TRANSPOSONS - your 'Jumping Genes', good and bad
Never heard of them? Don’t worry; most medical practitioners haven’t heard of them either. Why would you want to know about transposons, anyway?
Wait for it! Because transposons are part of you. They are in your DNA. And in the DNA of every other human who has ever existed. And they are not going to go away. Nor would you want them to.
By 2001, advances in technology allowed scientists to examine our DNA in unprecedented detail by the process of ‘genome sequencing’. They were amazed to discover that only 1-2% of our DNA made up our genes. Recall that your genes largely determine who you are – your eye colour, blood type, your height and so on. Without a known function, the remaining 98% was uncharitably dubbed ‘junk DNA’. Then more amazingly, it was noted that around 10% of our DNA is identical to viral DNA.
Furthermore, much of the rest is virus-like components. Some virus-like elements can leap from place to place in our genomes, often making copies of themselves and acquiring mutations. Think of them as ‘jumping genes’. Scientists coined the term ‘transposon’ to describe them. Incredibly, transposons account for about 35% of our genomes. So all-in-all, some 45% of your DNA originated in viruses! How did this comes about?
Viruses have infected probably all living organisms since life first arose on earth. Humankind has likely weathered numerous viral epidemics during the 6 million or so years ago we have walked the planet. Of course, the precise identity of the virus invaders remains unknown. Some would have used the same genetic material as ourselves - DNA- to make up their genes. Another group of viruses termed ‘retroviruses’ almost certainly accounted for some (?many) epidemics. Retroviruses use RNA for their genetic material (RNA is a nucleotide like DNA). Retroviruses can make DNA copies of their RNA, or fragments thereof, which can be inserted into the DNA of human cells the viruses infect. We now know human genomes contain thousands of retrovirus fragments from around 30-50 families; a fossil record, if you like, of waves of ancestral viral epidemics in humans. In addition, we have inherited viral genetic material from the epidemics endured by our mammalian ancestors.
Viral genetic material contributes substantially to human evolution and genomic diversity. Sounds ominous? Yes, it can be, and we’ll come to that in a moment. But there is a good side, too. Suppose a virus introduces DNA which encodes a function useful in human evolution. That DNA may be subject to positive natural selection (provided the retrovirus infects human eggs and sperm in addition to other cells in the body, which some do). The viral-derived DNA spreads through the human population during reproduction. Just like any other useful human gene. Unlikely? No. Viral DNA encodes a protein called ‘syncytin-1’ in women. Syncytin-1 is critical for the correct functioning of the placenta during pregnancy. Another example; there are certain inserted retroviral sequences in our DNA which protect our cells from infection by further pathogenic viruses. There are numerous instances of ‘useful’ viral DNA in our genome.1 Although most genetic material of viral origin embedded in our genome is just sitting there, without function (?or is it).
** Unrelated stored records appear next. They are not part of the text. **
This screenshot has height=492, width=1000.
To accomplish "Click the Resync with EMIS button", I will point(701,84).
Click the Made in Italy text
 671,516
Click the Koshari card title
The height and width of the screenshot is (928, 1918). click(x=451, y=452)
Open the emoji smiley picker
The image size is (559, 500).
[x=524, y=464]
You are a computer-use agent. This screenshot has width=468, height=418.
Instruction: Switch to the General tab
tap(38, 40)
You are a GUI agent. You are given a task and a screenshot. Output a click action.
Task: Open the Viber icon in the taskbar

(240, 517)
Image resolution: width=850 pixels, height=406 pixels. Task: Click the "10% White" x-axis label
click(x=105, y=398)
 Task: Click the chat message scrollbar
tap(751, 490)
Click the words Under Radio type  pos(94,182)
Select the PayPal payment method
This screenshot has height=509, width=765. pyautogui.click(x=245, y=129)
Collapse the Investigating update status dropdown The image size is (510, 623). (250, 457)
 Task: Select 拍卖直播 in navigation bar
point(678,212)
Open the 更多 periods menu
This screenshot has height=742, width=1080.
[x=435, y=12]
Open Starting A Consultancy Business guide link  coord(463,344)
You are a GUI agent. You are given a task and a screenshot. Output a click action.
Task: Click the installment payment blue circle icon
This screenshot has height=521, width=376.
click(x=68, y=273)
It is fair to say we humans could not exist without our transposable elements of viral origin. Other viral DNA encodes transposons which jump around the genome and control the expression of human genes. Indeed perhaps 25% of human gene expression is regulated in this way.
But now, the bad side. Quietly sitting in the DNA of all of us are dormant genes called ‘oncogenes’, which, when activated, are associated with various cancers. Transposons can activate oncogenes by multiple mechanisms, including disrupting tumour suppressor genes, inducing chromosome breakages and generally causing genomic instability. The outcome is out-of-control cell proliferation, a prerequisite for cancer. Transposon-driven activation is known to occur in some twenty types of cancer.
Add a propensity for rapid mutation in retroviral-derived DNA associated with other metabolic changes in bodily function, and you have a disaster waiting to happen.
In a word, the downside of having transposable elements inserted into our DNA is that they are associated with various clinical disorders.
In some circumstances, proteins produced by transposon activation inside our cells may be perceived as ‘foreign’ by our immune system leading to autoimmune diseases in which the body attacks its own tissues.
More recently, it has been hypothesized that the accumulated volume of transposed retroviral-derived DNA exposes the body to an increased risk of malfunction as we age. A resultant inflammation in multiple organs likely exacerbates the ageing process.
So, what can clinical practice do to curb our bodies being usurped by retroviruses? Not a lot at present, apart from addressing the medical conditions the retroviruses produce.
However, transposons may be helpful to the medical profession as novel biomarkers for diagnosis, prognosis and prediction of response to therapy. Particularly those which are detected in body fluids and, therefore, easily accessible. The day may even come when transposon elements have a role as therapeutic ‘bullets’ by injection into the body.
The idea that each and every one of us has virus irreversibly embedded in our DNA is challenging enough. That the viral genes influence who we are and what might befall us is existentially daunting.
But at least when you next hear from your GP that “you’ve got a virus”, you can be confident of the diagnosis.